Stored items
════

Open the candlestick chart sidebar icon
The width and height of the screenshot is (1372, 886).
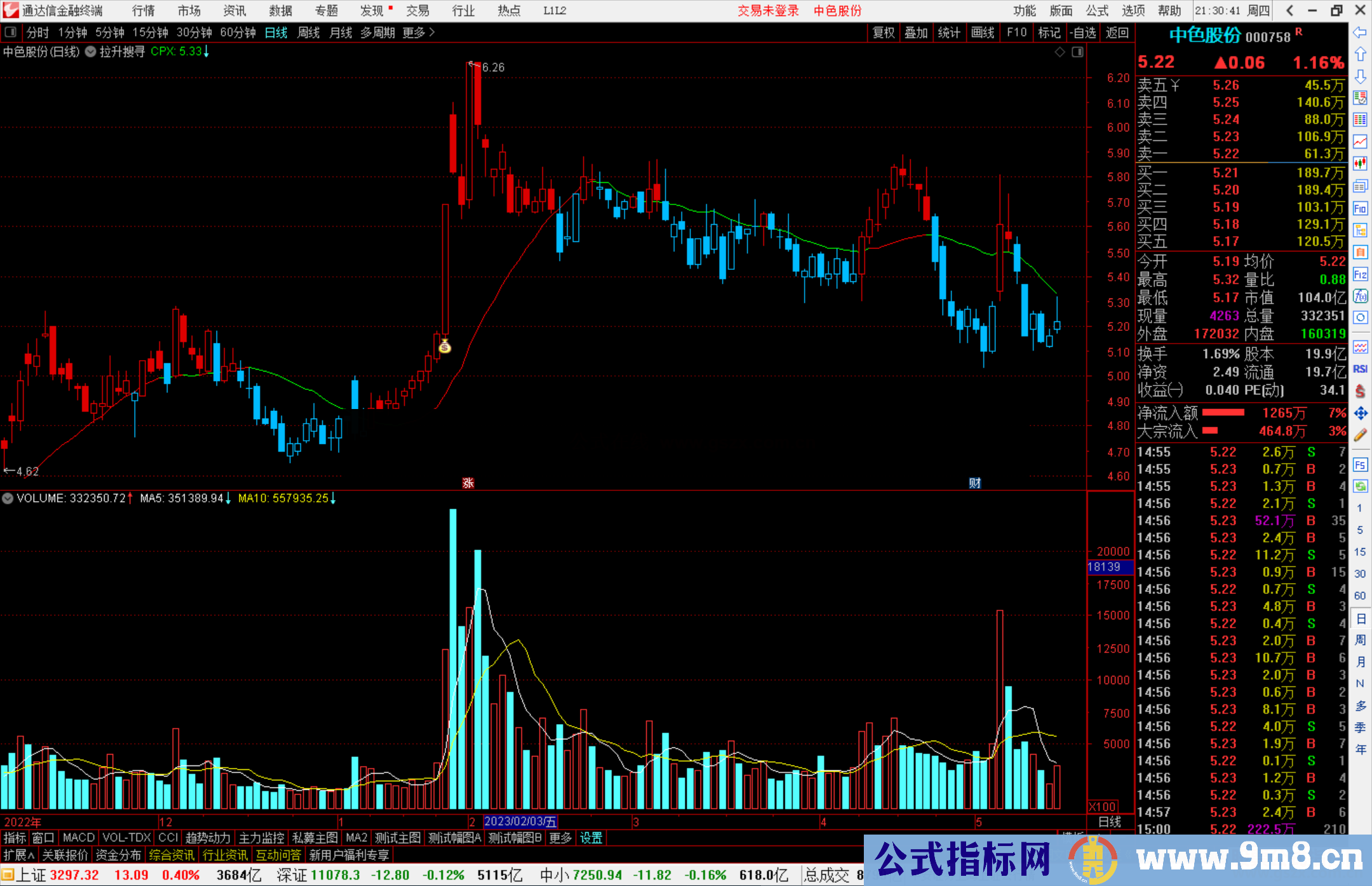click(x=1360, y=164)
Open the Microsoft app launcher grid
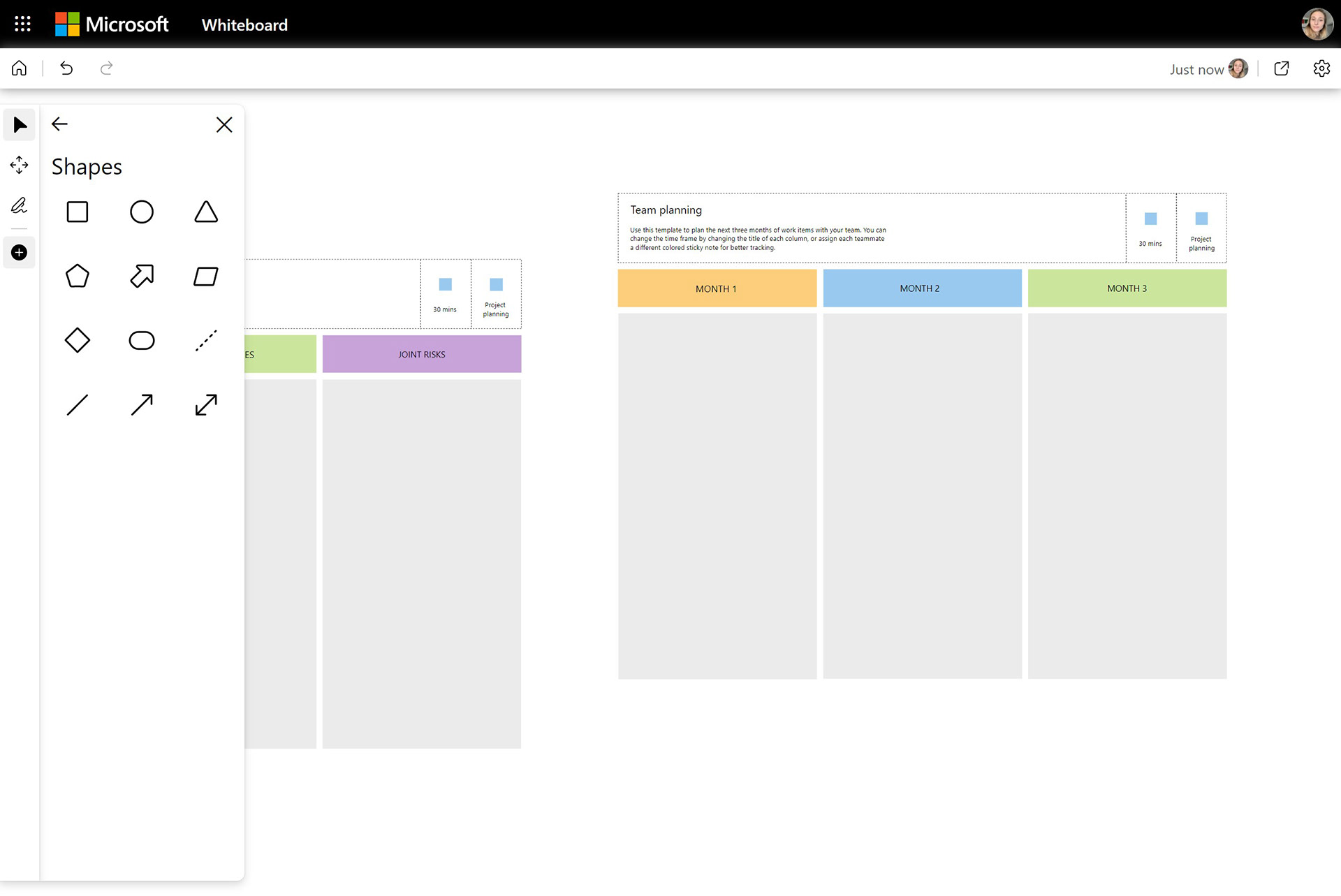The height and width of the screenshot is (896, 1341). click(x=22, y=24)
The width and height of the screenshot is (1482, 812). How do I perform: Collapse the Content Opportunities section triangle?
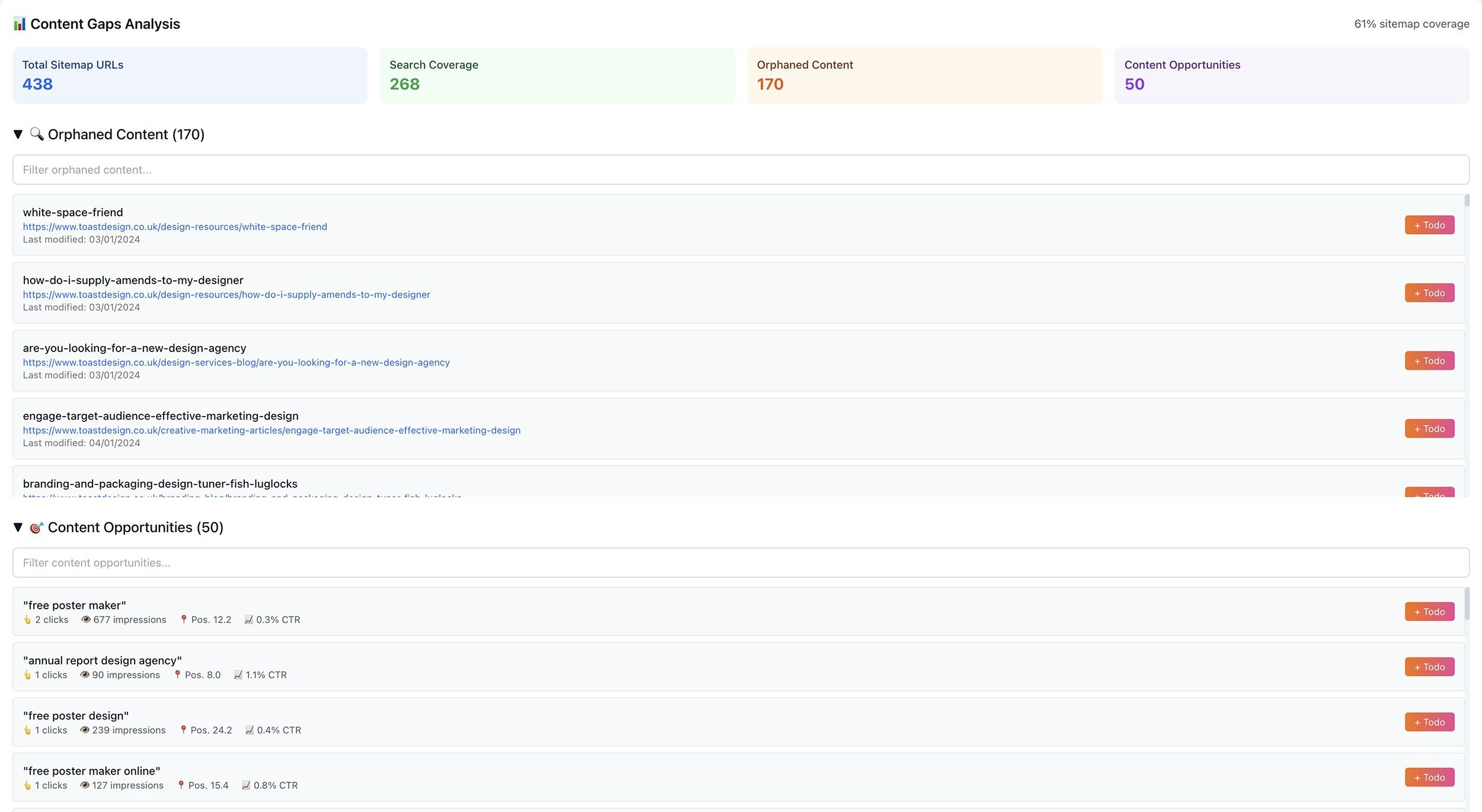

════

= What is needed =
The lines from the one containing "Open the Microsoft app launcher grid" through the last line of the entries are to be copied exactly, both ends included, and the pictures are to be omitted.

= Exercise result =
Open the Microsoft app launcher grid
The height and width of the screenshot is (896, 1341). click(x=22, y=24)
The width and height of the screenshot is (1482, 812). How do I perform: Collapse the Content Opportunities section triangle?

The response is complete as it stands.